PREGUNTAS POR RESPONDER:
a) Indica si cada afirmación coincide con el texto sobre el sistema eléctrico y cita las palabras que lo deciden: (i) el margen de reserva operativo de 2025 fue superior al 12% en promedio; (ii) la bolsa específica para transmisión es de 8,177 millones de pesos; (iii) el plan incluye 275 nuevas líneas.
b) Actualiza el fragmento del texto sobre el sistema eléctrico que comienza en "En transmisión, la" y termina en "de mayor crecimiento.": escríbelo de nuevo con "congestiones" sustituido por "saturaciones".

┌─ TEXTO DE ORIGEN

CENACE reporta margen de reserva 2025 >12%; CFE y Presidencia anuncian 275 líneas, 524 subestaciones, 29,000 MW y 624,618 mdp en el plan 2025–2030. Retos: ejecución y tiempos.
La foto eléctrica de 2025 luce menos tensa: el CENACE reporta que el margen de reserva operativo en el Sistema Interconectado Nacional fue superior al 12% en promedio durante el año, un salto frente a la estrechez de 2024. Este respiro coincide con el despliegue de un plan 2025–2030 que combina generación, transmisión y distribución con una inversión total estimada de 624,618 millones de pesos, y con el compromiso de incorporar hasta 29,000 MW al sistema entre aportes públicos y privados. El discurso oficial es claro: más confiabilidad para nearshoring y data centers. La pregunta de los operadores es si el calendario alcanza.
En transmisión, la CFE y la Presidencia pusieron número y apellido: 275 nuevas líneas y 524 obras en subestaciones a ejecutarse en 2025–2030, con una bolsa específica de 8,177 millones de dólares. El objetivo: elevar capacidad, reducir congestiones y permitir la integración de renovables que hoy esperan ventana de conexión. Para usuarios industriales, esto significa atacar los cuellos que encarecen la energía: pérdidas, restricciones y costos marginales altos en nodos sensibles. Se trata de más de 6,000 km nuevos y obras clave en corredores de mayor crecimiento.

└─
┌─ CONJUNTO DE DATOS

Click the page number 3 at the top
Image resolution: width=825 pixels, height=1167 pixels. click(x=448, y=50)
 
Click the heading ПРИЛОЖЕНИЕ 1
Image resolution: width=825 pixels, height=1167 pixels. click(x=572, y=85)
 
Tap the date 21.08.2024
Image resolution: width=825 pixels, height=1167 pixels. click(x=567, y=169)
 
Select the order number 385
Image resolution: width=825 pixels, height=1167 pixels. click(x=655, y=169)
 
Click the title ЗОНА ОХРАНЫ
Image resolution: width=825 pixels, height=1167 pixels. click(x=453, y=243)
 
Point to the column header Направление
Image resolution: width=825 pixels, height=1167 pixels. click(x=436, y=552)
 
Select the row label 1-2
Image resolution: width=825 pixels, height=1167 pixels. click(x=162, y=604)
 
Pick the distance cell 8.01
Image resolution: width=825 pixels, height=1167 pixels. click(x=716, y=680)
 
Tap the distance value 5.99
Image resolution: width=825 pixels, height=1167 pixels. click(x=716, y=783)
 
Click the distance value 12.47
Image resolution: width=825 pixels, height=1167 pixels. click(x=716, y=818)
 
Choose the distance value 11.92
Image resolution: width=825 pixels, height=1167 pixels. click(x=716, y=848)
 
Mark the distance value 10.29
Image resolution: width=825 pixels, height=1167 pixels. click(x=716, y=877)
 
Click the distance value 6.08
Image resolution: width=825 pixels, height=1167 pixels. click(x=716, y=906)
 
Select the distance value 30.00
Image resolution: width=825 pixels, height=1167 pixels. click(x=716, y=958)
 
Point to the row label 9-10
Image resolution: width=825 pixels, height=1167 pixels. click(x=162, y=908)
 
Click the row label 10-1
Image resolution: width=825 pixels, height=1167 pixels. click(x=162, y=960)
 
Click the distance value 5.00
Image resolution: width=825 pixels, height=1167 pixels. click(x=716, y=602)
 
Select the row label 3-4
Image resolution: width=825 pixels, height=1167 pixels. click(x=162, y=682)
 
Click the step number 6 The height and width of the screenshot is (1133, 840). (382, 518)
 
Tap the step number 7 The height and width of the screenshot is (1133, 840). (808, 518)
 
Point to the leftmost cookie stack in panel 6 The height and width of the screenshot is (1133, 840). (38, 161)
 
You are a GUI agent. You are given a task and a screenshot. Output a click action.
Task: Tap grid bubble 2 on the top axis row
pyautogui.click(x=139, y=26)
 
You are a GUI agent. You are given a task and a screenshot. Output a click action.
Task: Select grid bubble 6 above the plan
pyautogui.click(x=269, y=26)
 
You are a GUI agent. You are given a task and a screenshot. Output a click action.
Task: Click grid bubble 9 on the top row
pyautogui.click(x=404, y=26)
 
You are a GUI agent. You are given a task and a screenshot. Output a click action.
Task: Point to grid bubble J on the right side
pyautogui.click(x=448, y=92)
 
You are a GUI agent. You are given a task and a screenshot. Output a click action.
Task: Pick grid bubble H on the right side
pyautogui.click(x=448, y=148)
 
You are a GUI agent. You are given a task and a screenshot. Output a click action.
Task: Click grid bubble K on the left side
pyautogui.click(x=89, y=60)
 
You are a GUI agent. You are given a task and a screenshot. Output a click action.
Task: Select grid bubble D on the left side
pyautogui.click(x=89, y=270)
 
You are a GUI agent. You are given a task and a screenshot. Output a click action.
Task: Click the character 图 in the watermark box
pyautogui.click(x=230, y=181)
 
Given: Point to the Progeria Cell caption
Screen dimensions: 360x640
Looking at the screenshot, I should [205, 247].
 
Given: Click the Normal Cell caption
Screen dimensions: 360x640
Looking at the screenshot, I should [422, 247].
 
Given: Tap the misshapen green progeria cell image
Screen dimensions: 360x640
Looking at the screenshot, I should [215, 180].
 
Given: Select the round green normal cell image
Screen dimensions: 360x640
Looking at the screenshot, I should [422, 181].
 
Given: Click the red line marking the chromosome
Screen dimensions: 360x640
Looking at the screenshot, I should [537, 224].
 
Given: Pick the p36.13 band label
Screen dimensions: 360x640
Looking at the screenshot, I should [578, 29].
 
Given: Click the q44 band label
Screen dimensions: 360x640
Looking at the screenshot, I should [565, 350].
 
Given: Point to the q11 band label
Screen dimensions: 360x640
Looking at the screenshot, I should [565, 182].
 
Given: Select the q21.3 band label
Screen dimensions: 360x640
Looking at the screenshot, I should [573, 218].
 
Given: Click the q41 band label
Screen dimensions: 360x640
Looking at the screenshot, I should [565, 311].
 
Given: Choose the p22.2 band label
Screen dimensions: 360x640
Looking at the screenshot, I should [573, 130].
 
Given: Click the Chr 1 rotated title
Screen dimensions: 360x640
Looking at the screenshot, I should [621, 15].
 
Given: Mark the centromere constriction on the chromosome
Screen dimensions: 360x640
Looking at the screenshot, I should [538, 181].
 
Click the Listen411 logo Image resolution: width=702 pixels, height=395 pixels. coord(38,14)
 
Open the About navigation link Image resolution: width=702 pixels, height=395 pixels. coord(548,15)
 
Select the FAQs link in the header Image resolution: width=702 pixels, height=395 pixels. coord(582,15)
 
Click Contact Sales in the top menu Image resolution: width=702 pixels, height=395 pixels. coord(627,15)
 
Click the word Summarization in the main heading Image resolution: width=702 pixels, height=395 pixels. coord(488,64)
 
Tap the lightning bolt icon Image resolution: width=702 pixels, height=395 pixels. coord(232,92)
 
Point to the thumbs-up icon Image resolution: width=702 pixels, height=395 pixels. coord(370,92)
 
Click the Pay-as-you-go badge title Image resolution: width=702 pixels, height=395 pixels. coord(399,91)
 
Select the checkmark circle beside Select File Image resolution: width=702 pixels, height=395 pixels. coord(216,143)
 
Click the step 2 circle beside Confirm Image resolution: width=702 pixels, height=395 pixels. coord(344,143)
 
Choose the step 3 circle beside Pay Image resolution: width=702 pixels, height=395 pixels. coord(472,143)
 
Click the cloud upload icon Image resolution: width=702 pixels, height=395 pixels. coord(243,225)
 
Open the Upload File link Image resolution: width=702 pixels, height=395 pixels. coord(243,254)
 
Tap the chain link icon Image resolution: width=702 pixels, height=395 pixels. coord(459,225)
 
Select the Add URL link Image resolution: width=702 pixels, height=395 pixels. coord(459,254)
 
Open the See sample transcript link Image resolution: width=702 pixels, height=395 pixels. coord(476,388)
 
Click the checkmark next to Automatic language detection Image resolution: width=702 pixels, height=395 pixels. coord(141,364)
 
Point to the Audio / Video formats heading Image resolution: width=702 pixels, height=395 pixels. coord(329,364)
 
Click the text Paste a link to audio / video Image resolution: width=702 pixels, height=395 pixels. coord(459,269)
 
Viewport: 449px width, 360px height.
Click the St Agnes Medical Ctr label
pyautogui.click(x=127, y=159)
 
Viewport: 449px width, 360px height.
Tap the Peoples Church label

└─

RESPUESTAS ESCRITAS:
a)
(i) Sí: "fue superior al 12% en promedio durante el año".
(ii) No: "con una bolsa específica de 8,177 millones de dólares".
(iii) Sí: "275 nuevas líneas y 524 obras en subestaciones".

b)
En transmisión, la CFE y la Presidencia pusieron número y apellido: 275 nuevas líneas y 524 obras en subestaciones a ejecutarse en 2025–2030, con una bolsa específica de 8,177 millones de dólares. El objetivo: elevar capacidad, reducir saturaciones y permitir la integración de renovables que hoy esperan ventana de conexión. Para usuarios industriales, esto significa atacar los cuellos que encarecen la energía: pérdidas, restricciones y costos marginales altos en nodos sensibles. Se trata de más de 6,000 km nuevos y obras clave en corredores de mayor crecimiento.